-- Goal of the exercise --
The records below should be printed once more, exactly as they appear.

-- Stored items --
>>>>>

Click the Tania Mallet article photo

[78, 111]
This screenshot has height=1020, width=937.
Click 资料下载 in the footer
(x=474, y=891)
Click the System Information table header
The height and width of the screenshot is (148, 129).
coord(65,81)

<<<<<

-- Answer to this task --
Click the Tania Mallet article photo

[78, 111]
This screenshot has height=1020, width=937.
Click 资料下载 in the footer
(x=474, y=891)
Click the System Information table header
The height and width of the screenshot is (148, 129).
coord(65,81)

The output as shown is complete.